Discussion in 'Picture Framing Business Issues' started by Scout, Jan 5, 2017.

  1. Scout

    Scout Grumbler

    Dear Grumblers,
    Happy New Year!
    I retired a few years ago and my wife and I have decided to supplement our income with a home based framing shop. We're not looking to take on the world, just bring in a little extra dough to close the income gap...
    Anyways, we have most all of the basics for the shop set up... we have been collecting used pieces off craigslist and have pneumatic underpinner, fletcher mat cutter, fletcher glass/mat wall mount cutter, dry mount press, and frame square table saw... plus got work tables, huge flat file, and corner and mat sample displays. The shop is ready to go!
    Our shop is a ways out of town in a pretty rural setting and there are already a few long established frame shops in town. I have been too shy to drop by any of them to check them out mostly because I'm a little wary of the reception that the "professionals" may give to us basement dwellers. Needless to say, we're not expecting nor really wanting to entertain the "walk in" customer.
    Our plan was/is to make connections with local designers and decorators to service more of the corporate/remodel type demand as well as take whatever work may come in.
    Part of the plan is to offer delivery and installation service.

    So here are my questions: I have gotten a quote for business insurance and after it's all said and done, they came back with a quote for $900/year.
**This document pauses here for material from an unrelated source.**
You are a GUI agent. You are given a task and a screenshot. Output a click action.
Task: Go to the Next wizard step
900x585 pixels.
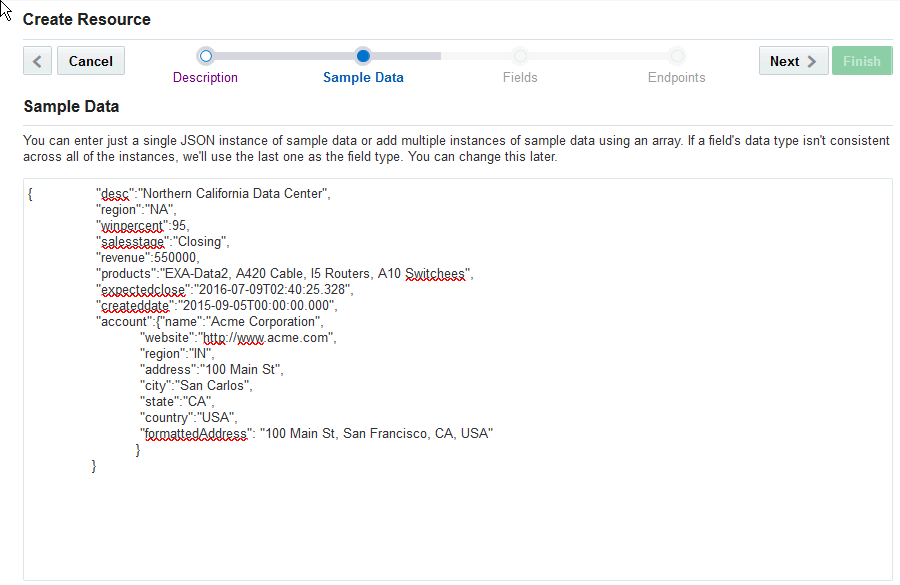click(793, 61)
Is this a reasonable number for a liability policy? The topic of insurance seems to come up here every once in a while, but after looking I haven't been able to find a lot of specifics.
    Are there any framing specialized insurance companies that the Grumble would recommend?
    Lastly, in your experience, is it even worth offering installation?

    I have been lurking for a few months now, reading up and learning a tremendous amount of info from you all. This forum is a great resource for someone like myself who is just starting out. I finally decided it was time to come out of my shell and say "hi!"

    Kindest Regards and Best Wishes for a happy and prosperous new year,
    shayla likes this.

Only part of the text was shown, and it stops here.